(Stored records)
════════════════════

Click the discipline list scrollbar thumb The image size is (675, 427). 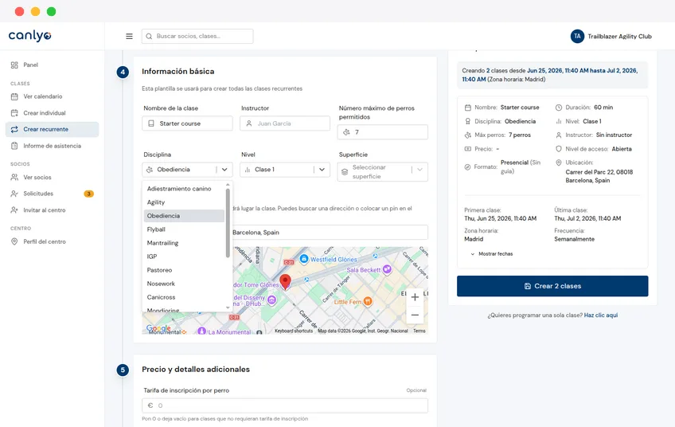point(228,223)
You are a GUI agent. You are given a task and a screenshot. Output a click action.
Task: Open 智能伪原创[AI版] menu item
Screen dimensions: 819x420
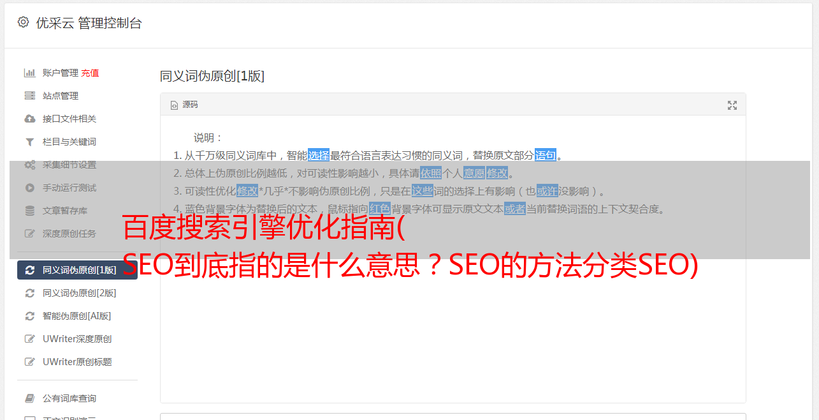[77, 316]
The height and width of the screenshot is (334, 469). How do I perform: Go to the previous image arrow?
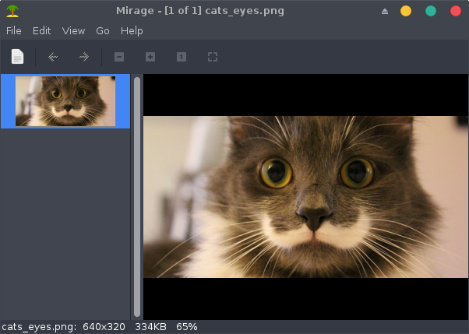[53, 57]
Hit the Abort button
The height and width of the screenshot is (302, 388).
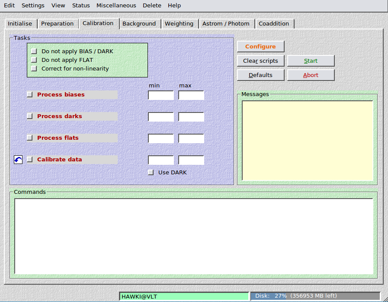coord(311,75)
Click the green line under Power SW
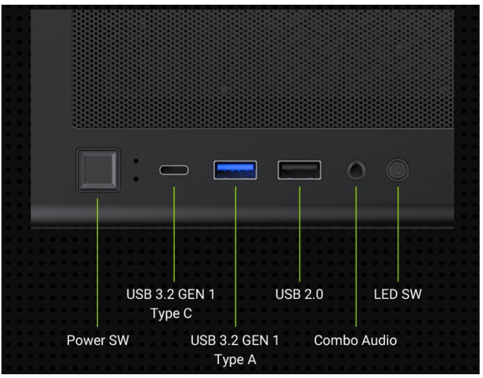The image size is (483, 378). [x=97, y=262]
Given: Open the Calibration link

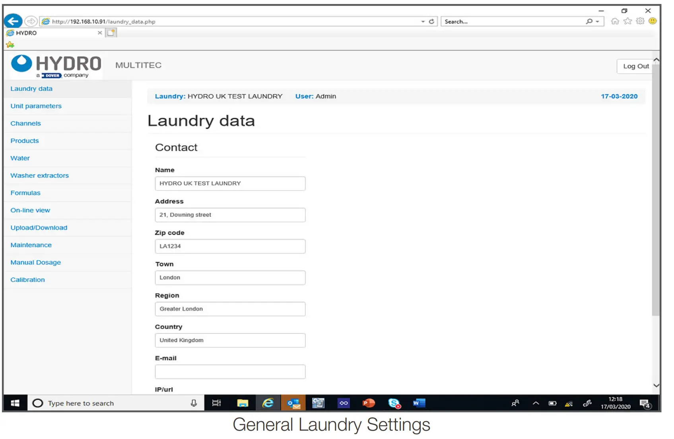Looking at the screenshot, I should [x=27, y=280].
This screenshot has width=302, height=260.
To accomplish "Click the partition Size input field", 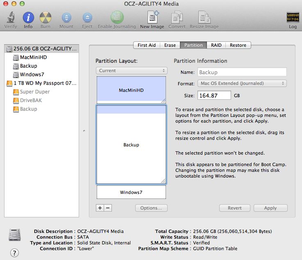I will (x=214, y=96).
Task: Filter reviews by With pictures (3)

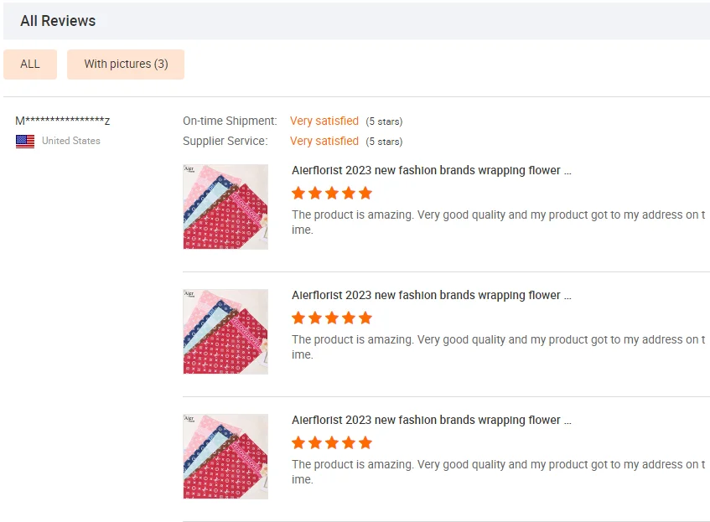Action: [126, 65]
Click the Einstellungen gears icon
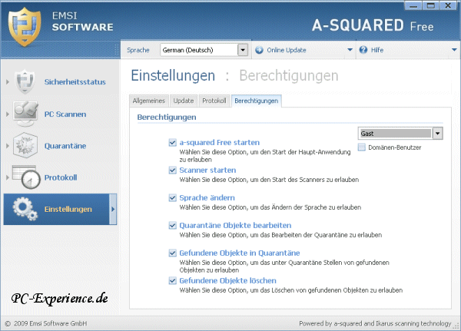 [25, 210]
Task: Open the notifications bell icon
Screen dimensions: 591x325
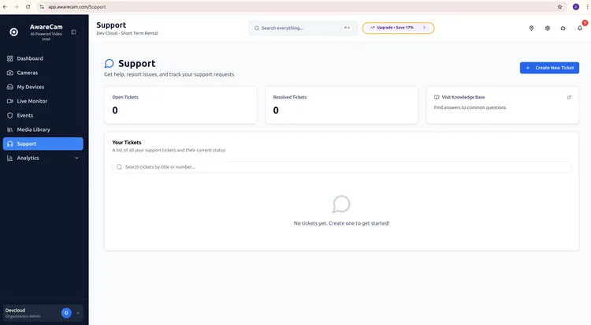Action: pyautogui.click(x=580, y=28)
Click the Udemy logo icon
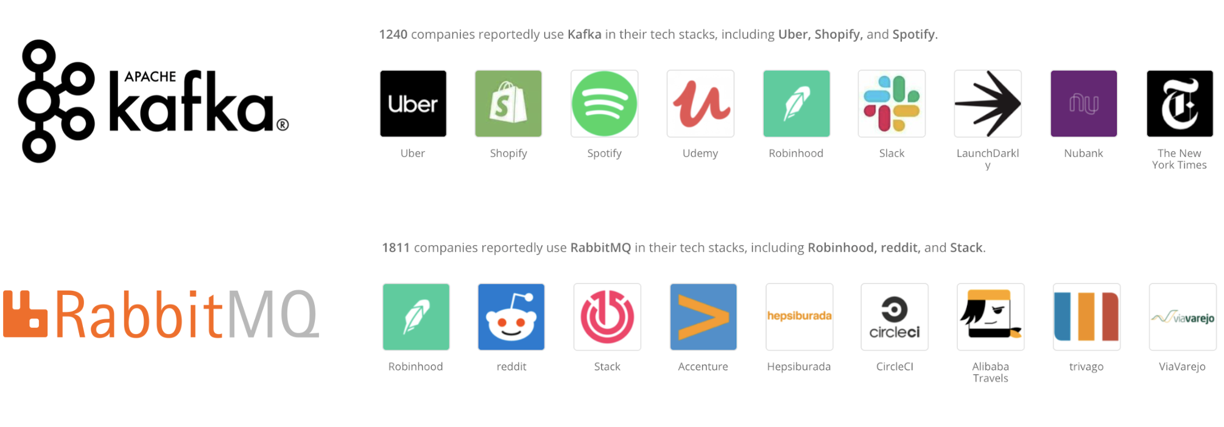The width and height of the screenshot is (1224, 427). [700, 103]
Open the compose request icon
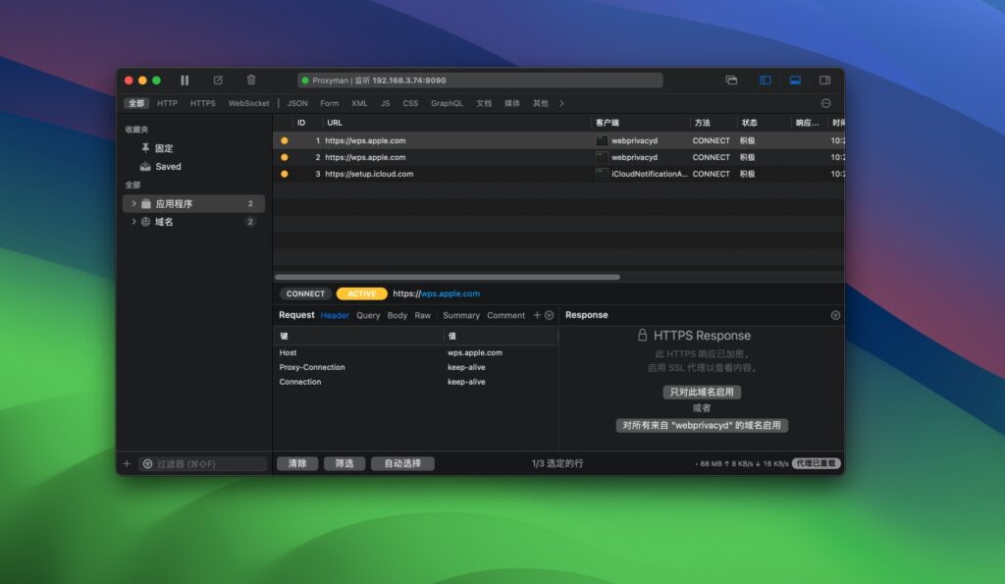Viewport: 1005px width, 584px height. [217, 80]
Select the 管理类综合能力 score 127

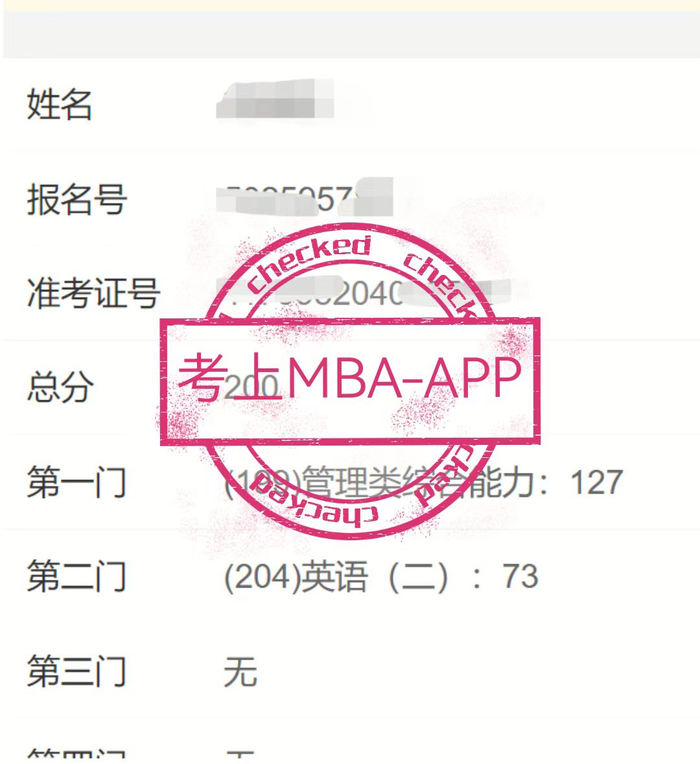tap(597, 482)
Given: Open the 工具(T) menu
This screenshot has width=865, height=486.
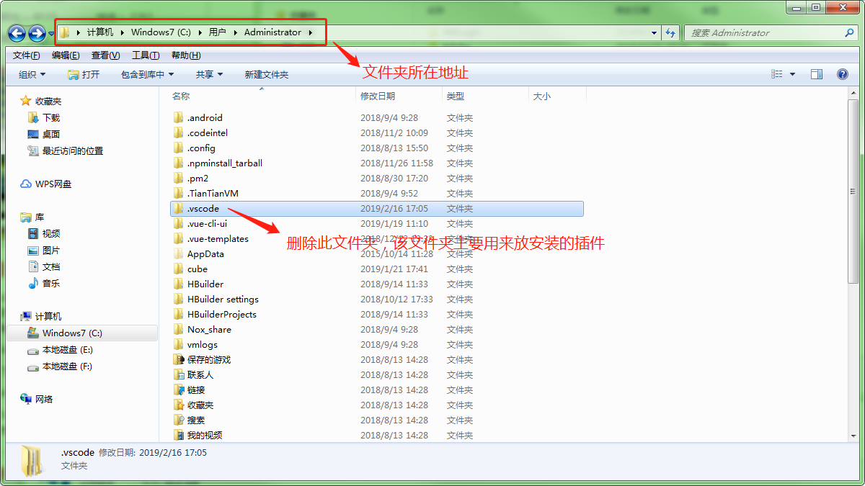Looking at the screenshot, I should [x=145, y=55].
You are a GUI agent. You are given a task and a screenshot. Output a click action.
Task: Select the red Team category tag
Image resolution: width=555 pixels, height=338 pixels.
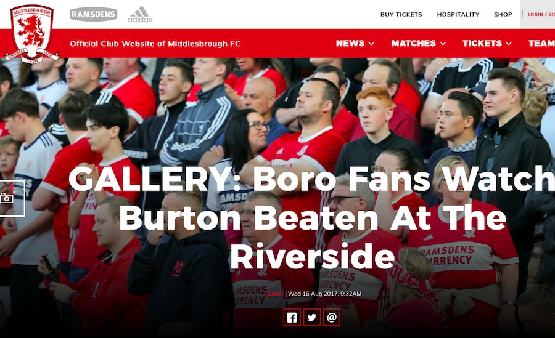coord(273,294)
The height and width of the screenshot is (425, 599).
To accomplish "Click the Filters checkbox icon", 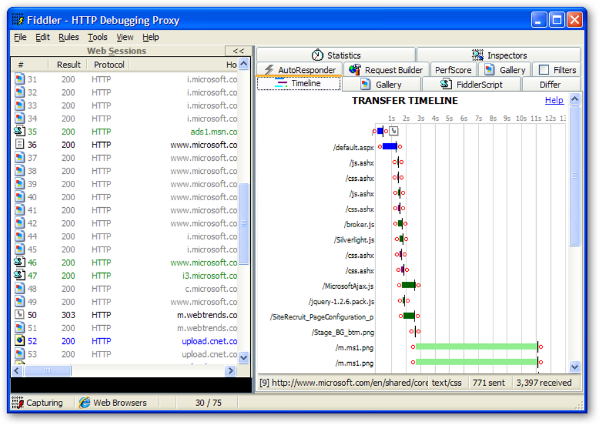I will 543,69.
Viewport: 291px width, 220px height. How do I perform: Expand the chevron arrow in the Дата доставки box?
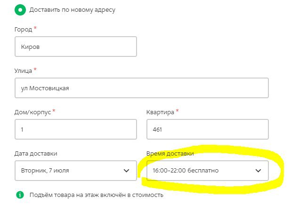click(126, 171)
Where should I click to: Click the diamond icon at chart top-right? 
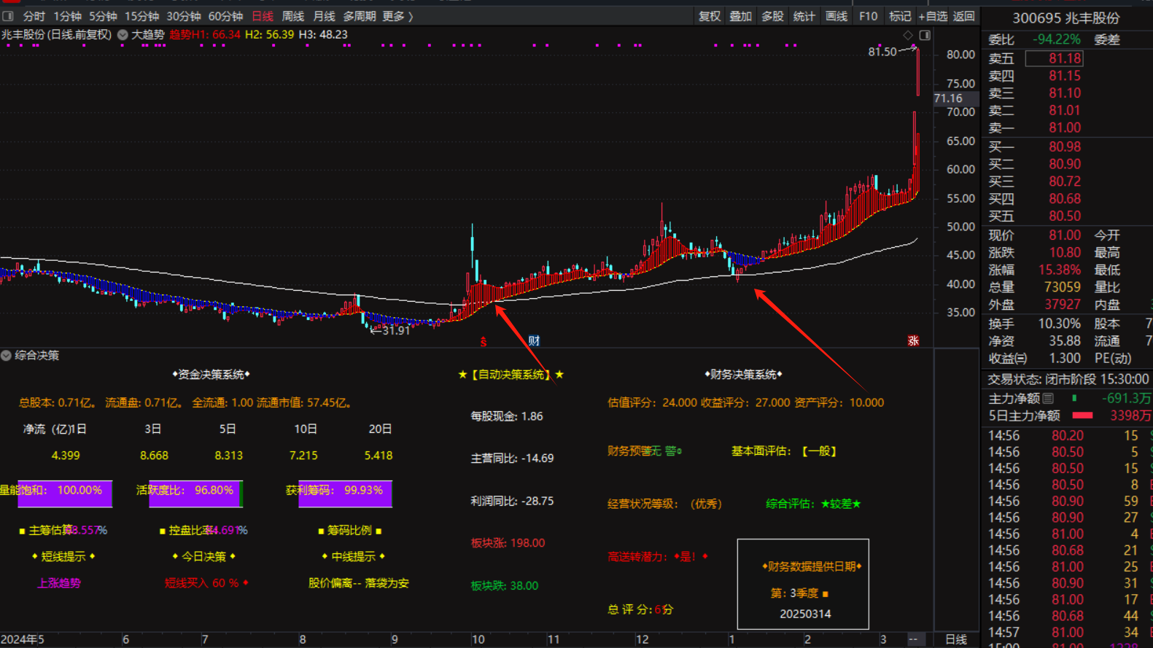click(908, 35)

════════════════════

**Assignment:**
Copy all lines of the preceding data that hold the word "menu".

**Task solution:**
Task: Open 智能伪原创[AI版] menu item
Given: Open the 工具(T) menu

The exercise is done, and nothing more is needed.